Les fondamentaux mis à part, les données techniques de l'or suggèrent également le potentiel d'une rupture vers 2 034 $, selon mon collaborateur préféré pour les données techniques des matières premières, Sunil Kumar Dixit.
"L'or s'est négocié à l'intérieur d'une large fourchette créée le 24 février, lorsqu'il a testé 1 974 $ et touché un plus bas de 1 879 $", a déclaré M. Dixit, stratège technique en chef chez skcharting.com, dans son analyse du lingot spot.
"Depuis lors, il s'est consolidé à l'intérieur de la fourchette et nous pouvons voir qu'une formation en triangle symétrique s'est développée sur le graphique en quatre heures, qui a une hauteur de 95 $."
Le long exercice d'enroulement a conduit à une rupture de la configuration en triangle symétrique lorsqu'il a dépassé 1 939 $, a déclaré Dixit.
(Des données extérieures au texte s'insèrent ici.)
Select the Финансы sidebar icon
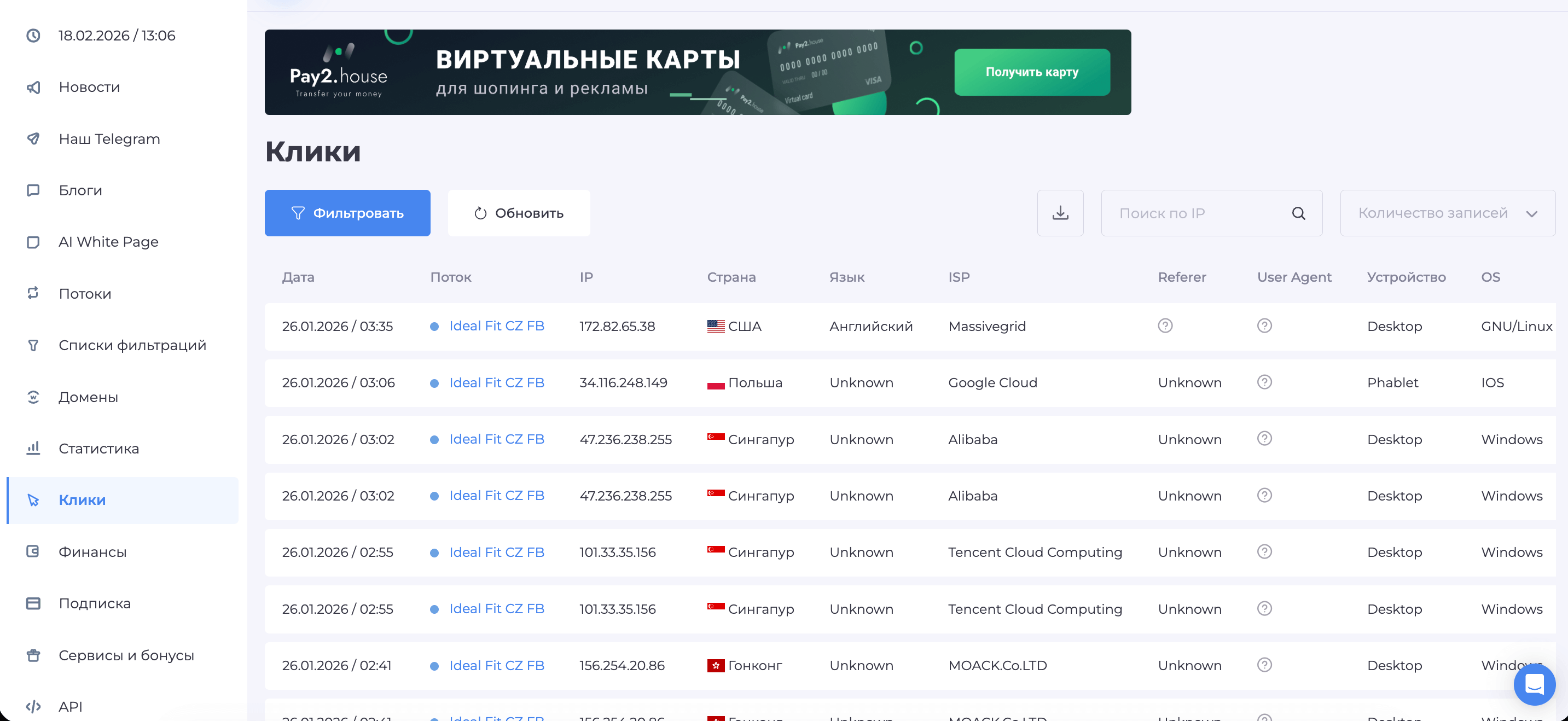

"Les ruptures de ces formations sont souvent observées pour retester le point de rupture avant d'avancer pour tester la prochaine jambe supérieure. Notre prochain objectif de hausse serait de 1 939 $ plus 95 $, soit 2 034 $. En route vers cet objectif, il y aurait des stops à 1 954 $, 1 974 $ et 1 998 $."
"L'or va atteindre 2 034 $, puis s'effondrer à 1 834-1 800 $ s'il n'y a pas de suivi de la dynamique haussière. Ce mouvement de 200 à 230 $ se produira ce mois-ci ou le mois prochain."
Avertissement : Barani Krishnan utilise un éventail de points de vue différents des siens pour apporter de la diversité à son analyse de tout marché. Par souci de neutralité, il présente parfois des opinions contraires et des variables de marché. Il ne détient pas de position dans les matières premières et les titres sur lesquels il écrit.